ABOUT THIS EXERCISE:
The answer should consist of every record, reproduced exactly.
*** DATASET RECORDS Section Begins ***
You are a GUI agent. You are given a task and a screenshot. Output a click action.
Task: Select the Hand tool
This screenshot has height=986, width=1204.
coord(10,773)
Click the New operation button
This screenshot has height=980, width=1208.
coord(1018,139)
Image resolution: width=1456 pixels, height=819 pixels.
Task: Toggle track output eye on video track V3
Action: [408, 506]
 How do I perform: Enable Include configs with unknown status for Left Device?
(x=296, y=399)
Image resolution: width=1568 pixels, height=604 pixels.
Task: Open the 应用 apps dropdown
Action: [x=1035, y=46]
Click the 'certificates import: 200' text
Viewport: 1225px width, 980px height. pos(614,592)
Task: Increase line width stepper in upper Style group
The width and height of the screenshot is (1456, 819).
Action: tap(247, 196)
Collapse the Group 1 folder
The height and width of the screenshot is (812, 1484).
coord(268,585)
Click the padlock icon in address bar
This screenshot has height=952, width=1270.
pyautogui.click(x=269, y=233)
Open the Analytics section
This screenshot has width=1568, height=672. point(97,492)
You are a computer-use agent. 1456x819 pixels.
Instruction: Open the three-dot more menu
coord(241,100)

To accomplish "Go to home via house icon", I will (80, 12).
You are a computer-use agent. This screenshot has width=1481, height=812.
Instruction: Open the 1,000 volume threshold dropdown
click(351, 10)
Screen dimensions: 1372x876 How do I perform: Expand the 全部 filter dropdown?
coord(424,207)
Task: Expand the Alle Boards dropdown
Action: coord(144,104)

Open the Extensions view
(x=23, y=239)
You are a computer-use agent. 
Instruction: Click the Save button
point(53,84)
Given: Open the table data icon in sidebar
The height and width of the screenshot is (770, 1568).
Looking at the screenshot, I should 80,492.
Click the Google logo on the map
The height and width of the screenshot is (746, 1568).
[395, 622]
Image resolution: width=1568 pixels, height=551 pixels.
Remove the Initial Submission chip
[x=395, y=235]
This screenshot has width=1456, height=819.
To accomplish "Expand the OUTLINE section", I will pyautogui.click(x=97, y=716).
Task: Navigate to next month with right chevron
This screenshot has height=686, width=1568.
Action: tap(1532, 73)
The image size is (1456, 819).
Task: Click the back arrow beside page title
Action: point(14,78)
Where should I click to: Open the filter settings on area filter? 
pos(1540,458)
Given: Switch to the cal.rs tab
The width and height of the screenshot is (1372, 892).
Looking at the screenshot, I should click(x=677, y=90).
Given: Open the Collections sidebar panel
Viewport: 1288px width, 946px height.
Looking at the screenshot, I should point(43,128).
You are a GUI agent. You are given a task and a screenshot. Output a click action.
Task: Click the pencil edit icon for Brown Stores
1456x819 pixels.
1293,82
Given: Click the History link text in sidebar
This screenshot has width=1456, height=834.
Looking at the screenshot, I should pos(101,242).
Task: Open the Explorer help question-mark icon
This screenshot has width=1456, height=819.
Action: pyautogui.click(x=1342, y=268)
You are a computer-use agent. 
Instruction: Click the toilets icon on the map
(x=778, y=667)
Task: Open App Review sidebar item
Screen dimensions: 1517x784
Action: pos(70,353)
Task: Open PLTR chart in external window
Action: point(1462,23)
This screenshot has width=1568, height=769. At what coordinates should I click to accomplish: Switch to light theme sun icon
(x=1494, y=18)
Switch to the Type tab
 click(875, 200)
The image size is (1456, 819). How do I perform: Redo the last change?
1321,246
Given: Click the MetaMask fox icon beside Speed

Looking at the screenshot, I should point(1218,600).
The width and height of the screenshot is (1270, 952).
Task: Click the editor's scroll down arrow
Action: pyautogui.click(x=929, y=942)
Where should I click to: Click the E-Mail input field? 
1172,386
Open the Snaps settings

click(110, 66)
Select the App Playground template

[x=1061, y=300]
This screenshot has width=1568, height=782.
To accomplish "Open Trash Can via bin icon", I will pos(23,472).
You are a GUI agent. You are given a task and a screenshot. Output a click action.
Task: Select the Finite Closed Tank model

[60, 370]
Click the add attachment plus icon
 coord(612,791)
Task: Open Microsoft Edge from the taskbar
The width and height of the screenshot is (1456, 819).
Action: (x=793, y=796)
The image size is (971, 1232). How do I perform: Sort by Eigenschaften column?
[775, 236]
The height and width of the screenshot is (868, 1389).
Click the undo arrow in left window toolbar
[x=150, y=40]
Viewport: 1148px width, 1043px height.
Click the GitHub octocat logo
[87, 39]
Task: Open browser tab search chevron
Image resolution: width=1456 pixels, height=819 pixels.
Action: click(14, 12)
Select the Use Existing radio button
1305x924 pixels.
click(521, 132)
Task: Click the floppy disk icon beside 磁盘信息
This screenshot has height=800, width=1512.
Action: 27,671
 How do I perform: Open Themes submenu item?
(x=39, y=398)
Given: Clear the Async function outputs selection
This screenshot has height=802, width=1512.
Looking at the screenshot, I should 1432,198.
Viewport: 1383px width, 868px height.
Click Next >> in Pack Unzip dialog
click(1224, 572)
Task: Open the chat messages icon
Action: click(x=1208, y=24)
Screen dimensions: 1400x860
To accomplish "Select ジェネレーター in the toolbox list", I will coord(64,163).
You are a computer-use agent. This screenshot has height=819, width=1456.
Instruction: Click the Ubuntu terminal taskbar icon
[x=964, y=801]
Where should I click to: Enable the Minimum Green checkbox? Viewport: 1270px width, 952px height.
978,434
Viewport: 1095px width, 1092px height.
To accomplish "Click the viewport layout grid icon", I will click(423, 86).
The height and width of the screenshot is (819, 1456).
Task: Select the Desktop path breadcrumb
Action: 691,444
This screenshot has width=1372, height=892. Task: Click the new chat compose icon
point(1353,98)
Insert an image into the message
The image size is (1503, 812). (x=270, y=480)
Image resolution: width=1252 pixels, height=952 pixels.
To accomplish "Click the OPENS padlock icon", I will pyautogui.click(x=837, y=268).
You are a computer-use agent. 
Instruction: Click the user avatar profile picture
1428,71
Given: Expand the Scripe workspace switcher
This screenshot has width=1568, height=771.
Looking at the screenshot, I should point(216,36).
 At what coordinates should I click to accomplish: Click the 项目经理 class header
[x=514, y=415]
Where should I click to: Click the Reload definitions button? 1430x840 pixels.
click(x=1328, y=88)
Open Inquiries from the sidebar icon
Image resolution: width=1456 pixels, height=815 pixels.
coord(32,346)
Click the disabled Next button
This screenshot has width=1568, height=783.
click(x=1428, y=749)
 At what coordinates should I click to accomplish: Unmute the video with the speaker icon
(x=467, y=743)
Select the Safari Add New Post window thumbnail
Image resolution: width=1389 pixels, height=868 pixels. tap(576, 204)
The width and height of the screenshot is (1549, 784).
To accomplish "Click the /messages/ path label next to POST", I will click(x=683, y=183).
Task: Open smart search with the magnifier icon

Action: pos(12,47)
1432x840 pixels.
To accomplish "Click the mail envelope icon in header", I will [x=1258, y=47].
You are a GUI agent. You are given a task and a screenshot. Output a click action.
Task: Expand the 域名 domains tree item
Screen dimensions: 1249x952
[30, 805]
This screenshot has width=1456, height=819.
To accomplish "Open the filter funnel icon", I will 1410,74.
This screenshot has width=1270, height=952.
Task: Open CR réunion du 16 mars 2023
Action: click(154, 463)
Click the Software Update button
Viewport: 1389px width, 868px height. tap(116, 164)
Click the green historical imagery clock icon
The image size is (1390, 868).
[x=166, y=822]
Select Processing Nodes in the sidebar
*** DATASET RECORDS Section Ends ***
SOLUTION TO THIS EXERCISE:
You are a GUI agent. You are given a task and a screenshot. Output a click action.
Task: Select the Hand tool
This screenshot has height=986, width=1204.
coord(10,773)
Click the New operation button
This screenshot has height=980, width=1208.
coord(1018,139)
Image resolution: width=1456 pixels, height=819 pixels.
Task: Toggle track output eye on video track V3
Action: [408, 506]
 How do I perform: Enable Include configs with unknown status for Left Device?
(x=296, y=399)
Image resolution: width=1568 pixels, height=604 pixels.
Task: Open the 应用 apps dropdown
Action: [x=1035, y=46]
Click the 'certificates import: 200' text
Viewport: 1225px width, 980px height. pos(614,592)
Task: Increase line width stepper in upper Style group
The width and height of the screenshot is (1456, 819).
Action: tap(247, 196)
Collapse the Group 1 folder
The height and width of the screenshot is (812, 1484).
coord(268,585)
Click the padlock icon in address bar
This screenshot has height=952, width=1270.
pyautogui.click(x=269, y=233)
Open the Analytics section
This screenshot has width=1568, height=672. point(97,492)
You are a computer-use agent. 1456x819 pixels.
Instruction: Open the three-dot more menu
coord(241,100)

To accomplish "Go to home via house icon", I will (80, 12).
You are a computer-use agent. This screenshot has width=1481, height=812.
Instruction: Open the 1,000 volume threshold dropdown
click(351, 10)
Screen dimensions: 1372x876 How do I perform: Expand the 全部 filter dropdown?
coord(424,207)
Task: Expand the Alle Boards dropdown
Action: coord(144,104)

Open the Extensions view
(x=23, y=239)
You are a computer-use agent. 
Instruction: Click the Save button
point(53,84)
Given: Open the table data icon in sidebar
The height and width of the screenshot is (770, 1568).
Looking at the screenshot, I should 80,492.
Click the Google logo on the map
The height and width of the screenshot is (746, 1568).
[395, 622]
Image resolution: width=1568 pixels, height=551 pixels.
Remove the Initial Submission chip
[x=395, y=235]
This screenshot has width=1456, height=819.
To accomplish "Expand the OUTLINE section", I will pyautogui.click(x=97, y=716).
Task: Navigate to next month with right chevron
This screenshot has height=686, width=1568.
Action: tap(1532, 73)
The image size is (1456, 819).
Task: Click the back arrow beside page title
Action: point(14,78)
Where should I click to: Open the filter settings on area filter? 
pos(1540,458)
Given: Switch to the cal.rs tab
The width and height of the screenshot is (1372, 892).
Looking at the screenshot, I should click(x=677, y=90).
Given: Open the Collections sidebar panel
Viewport: 1288px width, 946px height.
Looking at the screenshot, I should point(43,128).
You are a GUI agent. You are given a task and a screenshot. Output a click action.
Task: Click the pencil edit icon for Brown Stores
1456x819 pixels.
1293,82
Given: Click the History link text in sidebar
This screenshot has width=1456, height=834.
Looking at the screenshot, I should pos(101,242).
Task: Open the Explorer help question-mark icon
This screenshot has width=1456, height=819.
Action: pyautogui.click(x=1342, y=268)
You are a computer-use agent. 
Instruction: Click the toilets icon on the map
(x=778, y=667)
Task: Open App Review sidebar item
Screen dimensions: 1517x784
Action: pos(70,353)
Task: Open PLTR chart in external window
Action: point(1462,23)
This screenshot has width=1568, height=769. At what coordinates should I click to accomplish: Switch to light theme sun icon
(x=1494, y=18)
Switch to the Type tab
 click(875, 200)
The image size is (1456, 819). How do I perform: Redo the last change?
1321,246
Given: Click the MetaMask fox icon beside Speed

Looking at the screenshot, I should point(1218,600).
The width and height of the screenshot is (1270, 952).
Task: Click the editor's scroll down arrow
Action: pyautogui.click(x=929, y=942)
Where should I click to: Click the E-Mail input field? 
1172,386
Open the Snaps settings

click(110, 66)
Select the App Playground template

[x=1061, y=300]
This screenshot has width=1568, height=782.
To accomplish "Open Trash Can via bin icon", I will pos(23,472).
You are a GUI agent. You are given a task and a screenshot. Output a click action.
Task: Select the Finite Closed Tank model

[60, 370]
Click the add attachment plus icon
 coord(612,791)
Task: Open Microsoft Edge from the taskbar
The width and height of the screenshot is (1456, 819).
Action: (x=793, y=796)
The image size is (971, 1232). How do I perform: Sort by Eigenschaften column?
[775, 236]
The height and width of the screenshot is (868, 1389).
Click the undo arrow in left window toolbar
[x=150, y=40]
Viewport: 1148px width, 1043px height.
Click the GitHub octocat logo
[87, 39]
Task: Open browser tab search chevron
Image resolution: width=1456 pixels, height=819 pixels.
Action: click(14, 12)
Select the Use Existing radio button
1305x924 pixels.
click(521, 132)
Task: Click the floppy disk icon beside 磁盘信息
This screenshot has height=800, width=1512.
Action: 27,671
 How do I perform: Open Themes submenu item?
(x=39, y=398)
Given: Clear the Async function outputs selection
This screenshot has height=802, width=1512.
Looking at the screenshot, I should 1432,198.
Viewport: 1383px width, 868px height.
Click Next >> in Pack Unzip dialog
click(1224, 572)
Task: Open the chat messages icon
Action: click(x=1208, y=24)
Screen dimensions: 1400x860
To accomplish "Select ジェネレーター in the toolbox list", I will coord(64,163).
You are a computer-use agent. This screenshot has height=819, width=1456.
Instruction: Click the Ubuntu terminal taskbar icon
[x=964, y=801]
Where should I click to: Enable the Minimum Green checkbox? Viewport: 1270px width, 952px height.
978,434
Viewport: 1095px width, 1092px height.
To accomplish "Click the viewport layout grid icon", I will click(423, 86).
The height and width of the screenshot is (819, 1456).
Task: Select the Desktop path breadcrumb
Action: 691,444
This screenshot has width=1372, height=892. Task: Click the new chat compose icon
point(1353,98)
Insert an image into the message
The image size is (1503, 812). (x=270, y=480)
Image resolution: width=1252 pixels, height=952 pixels.
To accomplish "Click the OPENS padlock icon", I will pyautogui.click(x=837, y=268).
You are a computer-use agent. 
Instruction: Click the user avatar profile picture
1428,71
Given: Expand the Scripe workspace switcher
This screenshot has width=1568, height=771.
Looking at the screenshot, I should point(216,36).
 At what coordinates should I click to accomplish: Click the 项目经理 class header
[x=514, y=415]
Where should I click to: Click the Reload definitions button? 1430x840 pixels.
click(x=1328, y=88)
Open Inquiries from the sidebar icon
Image resolution: width=1456 pixels, height=815 pixels.
coord(32,346)
Click the disabled Next button
This screenshot has width=1568, height=783.
click(x=1428, y=749)
 At what coordinates should I click to accomplish: Unmute the video with the speaker icon
(x=467, y=743)
Select the Safari Add New Post window thumbnail
Image resolution: width=1389 pixels, height=868 pixels. tap(576, 204)
The width and height of the screenshot is (1549, 784).
To accomplish "Click the /messages/ path label next to POST", I will click(x=683, y=183).
Task: Open smart search with the magnifier icon

Action: pos(12,47)
1432x840 pixels.
To accomplish "Click the mail envelope icon in header", I will [x=1258, y=47].
You are a GUI agent. You are given a task and a screenshot. Output a click action.
Task: Expand the 域名 domains tree item
Screen dimensions: 1249x952
[30, 805]
This screenshot has width=1456, height=819.
To accomplish "Open the filter funnel icon", I will 1410,74.
This screenshot has width=1270, height=952.
Task: Open CR réunion du 16 mars 2023
Action: click(154, 463)
Click the Software Update button
Viewport: 1389px width, 868px height. tap(116, 164)
Click the green historical imagery clock icon
The image size is (1390, 868).
[x=166, y=822]
Select Processing Nodes in the sidebar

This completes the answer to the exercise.